If all clothes came in a single color and shade, the world of matching would be a far less confusing place, but it would also be incredibly monotonous. Unfortunately for any woman who has ever had questions about matching colors and fortunately for our eyes, clothes come in a wide variety of colors and an even wider variety of shades. Here’s how to match colors like a professional stylist:
*Matchy-matchy is boring-boring: Never wear the same shade of the same color from head-to-toe with nothing to break the colors. All black without a splash of red, for instance, is dull. All pink looks juvenile and is best left to pre-school girls. Wear all green and you’ll look like an extra from a St. Patrick’s Day parade. If you must wear the same color from head-to-toe, at least break up the outfit with a different shade. Try a camisole in antique rose (a faded pink) with a burgundy skirt, for instance. Both pink and burgundy are shades of red.

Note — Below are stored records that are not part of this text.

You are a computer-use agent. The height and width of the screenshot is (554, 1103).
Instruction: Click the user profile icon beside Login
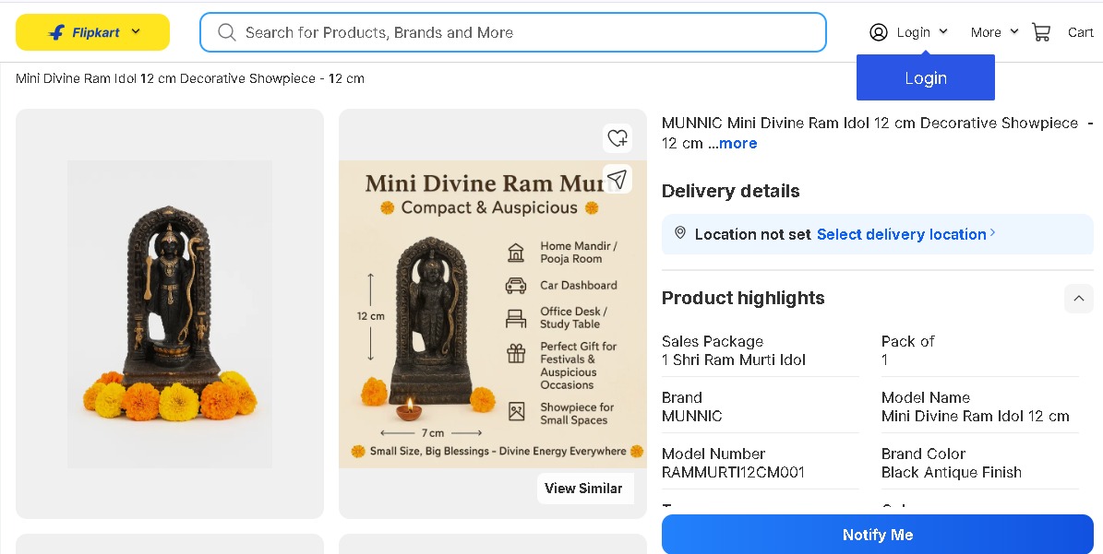(x=879, y=32)
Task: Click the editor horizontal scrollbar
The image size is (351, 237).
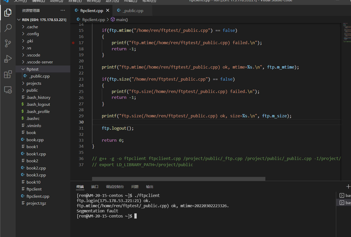Action: [x=178, y=179]
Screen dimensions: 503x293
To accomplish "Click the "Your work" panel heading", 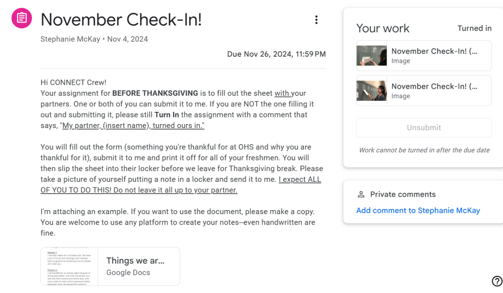I will tap(382, 28).
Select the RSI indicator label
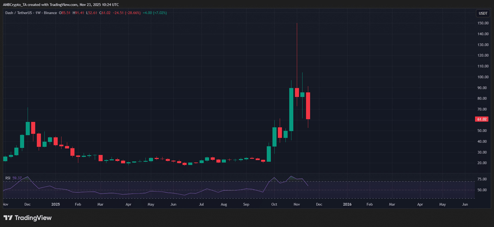Image resolution: width=494 pixels, height=227 pixels. [8, 178]
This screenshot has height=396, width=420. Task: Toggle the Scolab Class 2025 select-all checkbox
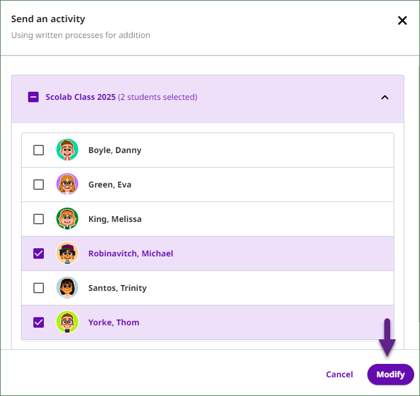point(33,97)
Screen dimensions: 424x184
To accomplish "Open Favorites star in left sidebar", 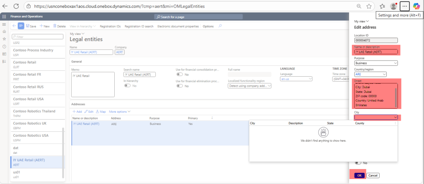I will click(4, 39).
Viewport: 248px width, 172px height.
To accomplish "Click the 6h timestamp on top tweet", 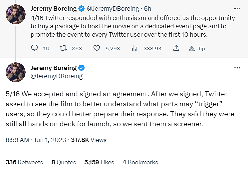I will coord(147,9).
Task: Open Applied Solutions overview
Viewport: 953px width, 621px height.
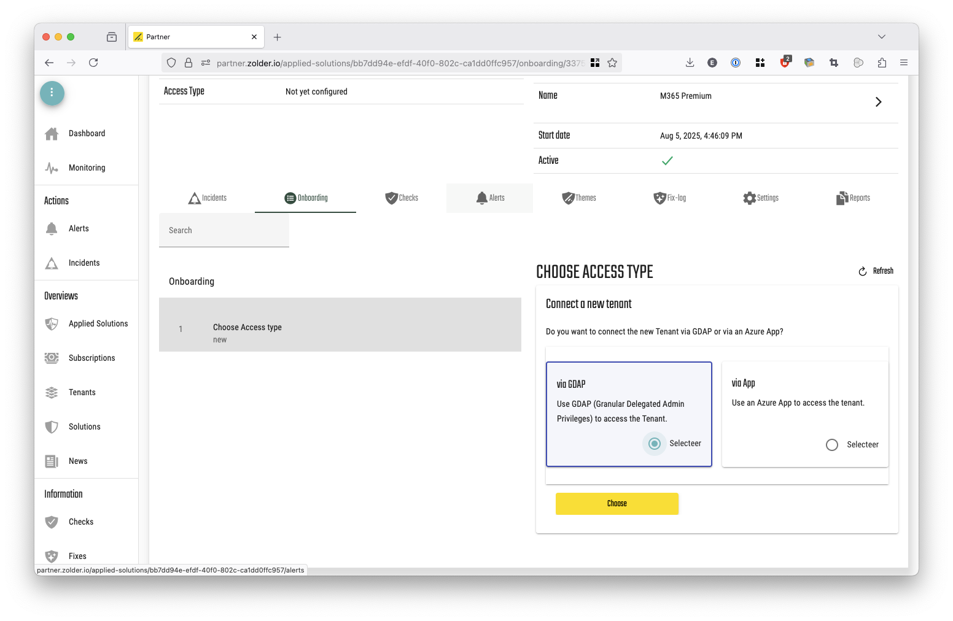Action: 98,324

*Remember that black matches (almost) anything: Never, ever pair black with pastels (except for white.) Everything else matches, but certain combinations are more effective than others. Here are a few classic color combinations: black and red, black and white, black and purple, black and bright yellow, and black and gray. So if you can only afford one pair of dress pants, make them black. They’ll be extremely versatile.
*Pair pastels with neutrals: Neutrals are dreary colors—browns and grays. Pastels are light, traditionally spring colors—baby pink, baby blue, pale gray, Easter yellow, and sea foam green. Here are color combinations for you to try: beige and baby pink, pale gray and baby blue, khaki and Easter yellow. For spring dresses in pastel colors, a pair of light caramel sandals will probably be your best buy.
*Create monochromatic outfits with browns: If you had to buy your entire wardrobe in a single color, brown would be your wisest choice. There are so many different shades and they all match each other perfectly. These color combinations always work: camel and chocolate, tan and gold, auburn and coffee, and russet and beige.
*Bright colors never go with drab colors: Under no circumstances do bright colors ever go with drab colors. Here are color combinations you should definitely avoid: fire engine red and beige, neon pink and mustard yellow, fluorescent yellow and tan. In other words, your office wear should stay away from your beachwear.
*Earth tones always match berry tones of the same shade: Earth tones are natural, organic colors that you would find in the hills and the soil: sand, clay red, muddy brown, forest green, etc. Berry tones are the colors berries typically come in: violet, fuchsia, and magenta, among others. Always pair an earth tone with a berry tone of the same shade, meaning the same level of darkness or lightness on a color wheel. Forest green and burgundy, for instance, are the same level of darkness so they match each other.